— INSTRUCTIONS FOR THE TASK —
Every line from the one containing "INTERNATIONAL: USA: Kentucky" to the one containing "January (602, 1593)" in the records below, both included, must be set down exactly, and no other line.

RECORDS TO PROCESS Start Marker

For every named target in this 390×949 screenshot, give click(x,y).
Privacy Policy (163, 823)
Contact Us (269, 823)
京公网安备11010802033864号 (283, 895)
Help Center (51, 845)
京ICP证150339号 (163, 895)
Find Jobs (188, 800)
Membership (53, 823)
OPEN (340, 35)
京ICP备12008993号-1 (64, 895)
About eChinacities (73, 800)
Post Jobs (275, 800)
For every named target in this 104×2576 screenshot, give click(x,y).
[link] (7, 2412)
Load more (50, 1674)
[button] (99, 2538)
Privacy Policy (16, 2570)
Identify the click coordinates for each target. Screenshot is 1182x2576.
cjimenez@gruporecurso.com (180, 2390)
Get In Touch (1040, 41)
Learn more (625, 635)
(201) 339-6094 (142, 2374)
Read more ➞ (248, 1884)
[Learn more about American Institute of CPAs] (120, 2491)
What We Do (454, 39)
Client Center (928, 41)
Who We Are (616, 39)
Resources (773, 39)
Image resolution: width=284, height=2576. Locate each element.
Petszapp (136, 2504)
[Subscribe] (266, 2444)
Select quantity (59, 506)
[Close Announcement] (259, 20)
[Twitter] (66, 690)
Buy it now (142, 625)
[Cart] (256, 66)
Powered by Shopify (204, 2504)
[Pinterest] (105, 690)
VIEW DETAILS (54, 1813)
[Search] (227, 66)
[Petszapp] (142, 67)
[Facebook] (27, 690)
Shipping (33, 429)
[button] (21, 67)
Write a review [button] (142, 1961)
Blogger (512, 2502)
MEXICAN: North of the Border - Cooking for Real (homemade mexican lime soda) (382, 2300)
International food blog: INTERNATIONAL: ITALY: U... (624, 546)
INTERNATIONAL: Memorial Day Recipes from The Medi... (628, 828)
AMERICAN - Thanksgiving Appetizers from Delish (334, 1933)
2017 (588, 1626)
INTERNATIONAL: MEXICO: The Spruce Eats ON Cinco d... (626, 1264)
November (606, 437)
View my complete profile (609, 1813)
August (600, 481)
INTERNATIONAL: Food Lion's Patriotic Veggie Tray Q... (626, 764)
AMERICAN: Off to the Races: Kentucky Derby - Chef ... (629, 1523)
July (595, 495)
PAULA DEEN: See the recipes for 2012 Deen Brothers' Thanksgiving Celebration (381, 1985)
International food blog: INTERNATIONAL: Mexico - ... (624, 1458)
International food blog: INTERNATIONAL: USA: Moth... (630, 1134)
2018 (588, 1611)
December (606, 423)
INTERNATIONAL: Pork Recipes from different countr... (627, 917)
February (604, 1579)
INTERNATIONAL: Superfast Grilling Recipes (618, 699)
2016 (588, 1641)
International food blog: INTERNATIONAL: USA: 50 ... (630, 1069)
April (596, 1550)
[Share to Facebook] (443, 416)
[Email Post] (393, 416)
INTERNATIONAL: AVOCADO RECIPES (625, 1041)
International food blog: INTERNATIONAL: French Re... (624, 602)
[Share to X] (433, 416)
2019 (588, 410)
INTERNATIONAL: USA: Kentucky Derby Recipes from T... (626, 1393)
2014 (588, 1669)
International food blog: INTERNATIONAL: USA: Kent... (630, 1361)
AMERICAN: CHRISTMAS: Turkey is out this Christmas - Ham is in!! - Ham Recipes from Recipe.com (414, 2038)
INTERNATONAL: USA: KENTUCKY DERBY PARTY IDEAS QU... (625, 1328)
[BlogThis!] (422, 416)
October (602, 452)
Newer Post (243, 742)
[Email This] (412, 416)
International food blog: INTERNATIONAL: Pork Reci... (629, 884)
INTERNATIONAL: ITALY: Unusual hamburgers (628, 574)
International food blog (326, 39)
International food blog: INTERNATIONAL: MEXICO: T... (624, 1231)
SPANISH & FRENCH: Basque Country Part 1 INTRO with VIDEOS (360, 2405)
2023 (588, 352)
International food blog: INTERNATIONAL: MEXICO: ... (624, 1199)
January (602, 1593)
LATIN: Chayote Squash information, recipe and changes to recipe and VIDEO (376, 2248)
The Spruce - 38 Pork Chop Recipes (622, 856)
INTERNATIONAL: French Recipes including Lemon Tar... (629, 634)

RECORDS TO PROCESS End Marker

— ANSWER TO THE PROBLEM —
INTERNATIONAL: USA: Kentucky Derby Recipes from T... (626, 1393)
2014 (588, 1669)
International food blog: INTERNATIONAL: USA: Kent... (630, 1361)
AMERICAN: CHRISTMAS: Turkey is out this Christmas - Ham is in!! - Ham Recipes from Recipe.com (414, 2038)
INTERNATONAL: USA: KENTUCKY DERBY PARTY IDEAS QU... (625, 1328)
[BlogThis!] (422, 416)
October (602, 452)
Newer Post (243, 742)
[Email This] (412, 416)
International food blog: INTERNATIONAL: Pork Reci... (629, 884)
INTERNATIONAL: ITALY: Unusual hamburgers (628, 574)
International food blog (326, 39)
International food blog: INTERNATIONAL: MEXICO: T... (624, 1231)
SPANISH & FRENCH: Basque Country Part 1 INTRO with VIDEOS (360, 2405)
2023 (588, 352)
International food blog: INTERNATIONAL: MEXICO: ... (624, 1199)
January (602, 1593)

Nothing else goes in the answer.